Desktop normalization (fwd)

Hugo van der Kooij hvdkooij at caiw.nl
Fri Nov 27 04:50:23 PST 1998


On Fri, 27 Nov 1998, Marcin Krol wrote:

> On Wed, 25 Nov 1998, Aaron wrote:
> 
> > I was deep in meditation when Marcin Krol awoke me by saying:
> 
> > > > As I implied however, one purpose of a standard (and a primary motivation
> > > > of the LSB project) is to give potential developers a "still" target, if
> > > > you will, rather than a "moving" target. 
> 
> > > Yes. Problem is, what you propose gives developers multiple targets.  Even
> > > one moving target is still better than whole bunch of targets, some
> > > stable, some moving. 
> 
> > No necessarily. What I propose is that we be very careful to maintain a
> > stable target where necessary. I don't think the abilitiy of inability of
> > the window manager from doing (for example) windowshade or providing for
> > an icon box (rather than putting icons in the root window) warrant a stable
> > target,
> 
> No. This detail is not what is "absolutely necessary"...
> 
> > because they are independant of the actual application, and are
> > completely within the realm of user preference. In other words, the application
> > doesn't need to know that its window is windowshaded, or where its icon
> > has gone; however it does need to know how to perform drag and drop and
> 
> .. but universal drag and drop *is* absolutely necessary in GUI area.

Well X has a standard for years. Left moese to selct and middle button to
drop. Works with KDE, Afterstep, gnome, .....
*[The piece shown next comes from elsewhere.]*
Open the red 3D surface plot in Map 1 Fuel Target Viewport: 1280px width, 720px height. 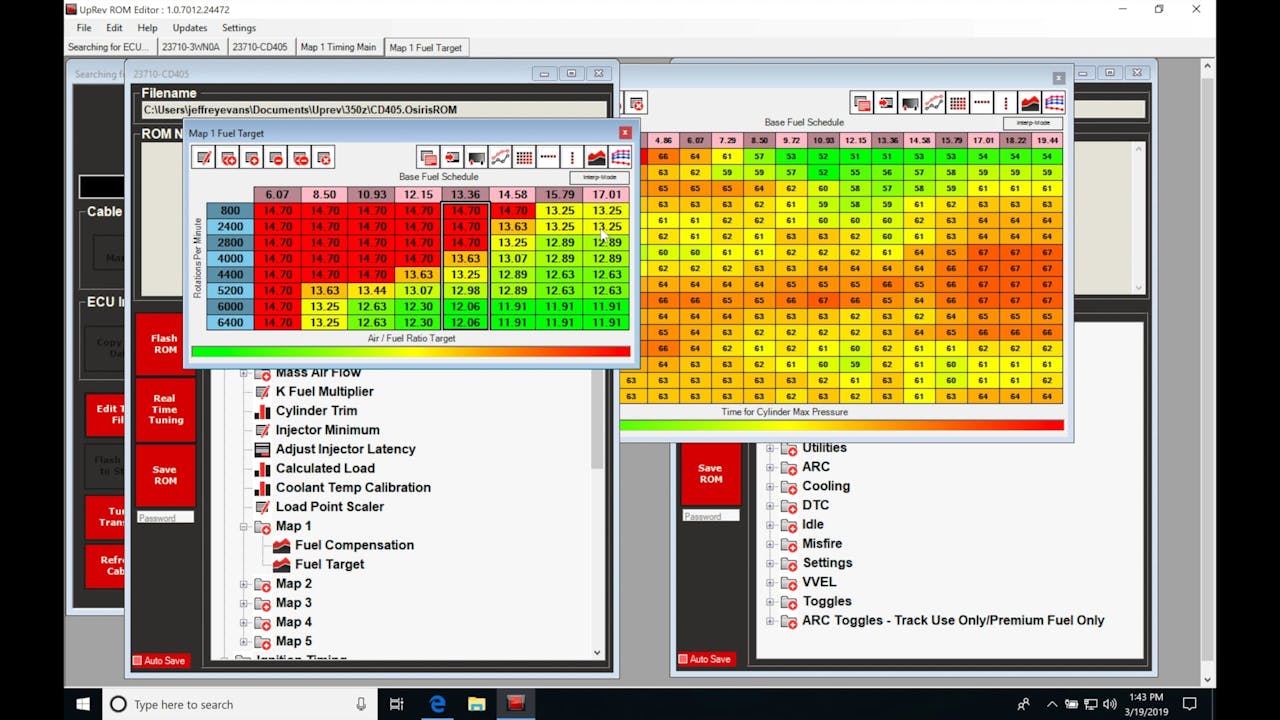(x=596, y=157)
But I think we should close the issue here. It is out of the scope of the
LSB now and in the short term future so discussing here will only consume
time but not result in anything usefull.

Hugo.

	+------------------------+------------------------------+
	| Hugo van der Kooij     | Hugo.van.der.Kooij at caiw.nl   |
	| Oranje Nassaustraat 16 | http://www.caiw.nl/~hvdkooij |
	| 3155 VJ  Maasland      | (De man met de rode hoed)    |
	+------------------------+------------------------------+
    "Computers let you make more mistakes faster than any other invention in 
      human history, with the possible exception of handguns and tequila."